For me to force my plan would be completely disruptive. I don’t want to devalue the work the college has already done. Whatever we come up with in 5 years, we should have already successfully implemented Guided Pathways. Committing to this plan means that in 5 years from now, you will have a different look and feel to the college.
The other thing would be bringing out the Student Resources and Support Center and integrating careers and resources into the classes and campus.
I want career advice pouring into the classroom. I want students to have a clear understanding of their career options available to them, the kind of money they can make, where they can transfer to, and that shouldn’t be in a separate office.
The rates of completion of associate degree of transfer (AAT) and 4-year institution transfers is not good enough at this college. I want it to be higher. We should have more students transferring to UCSC. The partnerships between the departments should be deeper.If UCSC and CSU Monterey Bay are our highest transfer rates. I also want to remind students they can transfer anywhere. There are an immense amount of transfer opportunities offered across the country.

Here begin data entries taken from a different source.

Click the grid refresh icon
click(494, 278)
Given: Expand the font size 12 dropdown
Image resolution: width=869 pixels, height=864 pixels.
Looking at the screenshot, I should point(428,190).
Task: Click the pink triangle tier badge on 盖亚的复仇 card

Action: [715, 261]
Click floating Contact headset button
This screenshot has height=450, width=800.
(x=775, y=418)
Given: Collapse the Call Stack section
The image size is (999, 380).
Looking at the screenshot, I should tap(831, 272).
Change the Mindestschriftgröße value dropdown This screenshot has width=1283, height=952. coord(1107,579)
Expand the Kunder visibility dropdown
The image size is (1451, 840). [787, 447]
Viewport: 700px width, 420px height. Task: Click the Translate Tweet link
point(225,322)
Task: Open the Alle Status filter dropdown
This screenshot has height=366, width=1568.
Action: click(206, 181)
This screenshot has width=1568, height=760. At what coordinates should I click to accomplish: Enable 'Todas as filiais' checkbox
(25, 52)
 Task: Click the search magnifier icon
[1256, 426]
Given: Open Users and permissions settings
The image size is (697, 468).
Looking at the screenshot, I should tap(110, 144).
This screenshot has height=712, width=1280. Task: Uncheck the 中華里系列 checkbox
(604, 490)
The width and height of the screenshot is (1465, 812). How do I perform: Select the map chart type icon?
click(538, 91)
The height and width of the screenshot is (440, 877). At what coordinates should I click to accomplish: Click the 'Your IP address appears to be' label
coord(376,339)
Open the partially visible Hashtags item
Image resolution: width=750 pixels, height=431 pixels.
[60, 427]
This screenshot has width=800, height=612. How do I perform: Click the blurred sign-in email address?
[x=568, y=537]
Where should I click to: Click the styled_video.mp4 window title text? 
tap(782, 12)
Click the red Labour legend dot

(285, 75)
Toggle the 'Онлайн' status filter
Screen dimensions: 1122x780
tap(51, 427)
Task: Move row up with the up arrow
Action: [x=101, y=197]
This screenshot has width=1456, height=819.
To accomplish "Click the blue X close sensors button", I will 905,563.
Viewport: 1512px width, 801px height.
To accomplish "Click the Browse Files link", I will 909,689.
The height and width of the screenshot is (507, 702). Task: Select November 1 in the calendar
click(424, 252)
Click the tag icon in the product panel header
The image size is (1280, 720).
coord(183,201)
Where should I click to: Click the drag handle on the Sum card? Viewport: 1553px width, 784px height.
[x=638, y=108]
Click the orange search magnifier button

What advice would you give to students who want to follow a career path toward college and university administration?
I want students to be open to career changes. Don’t be opposed to transforming yourself, or professional development.
Through my life, I’ve been a lifeguard, a security guard, a swim coach… I did polling work in graduate school. My career path pivoted from journalism to educational planning. Then I was a faculty member, to a dean for planning and research, then a vice president, and now a college president. I can attribute my advancements through my education and professional development.
Professional development is a never-ending staircase. I’ve done leadership training at every level of my career. I’ve even ben in workshops for how to foster transformative change in the last two years. The key is to never think of yourself as a non-student.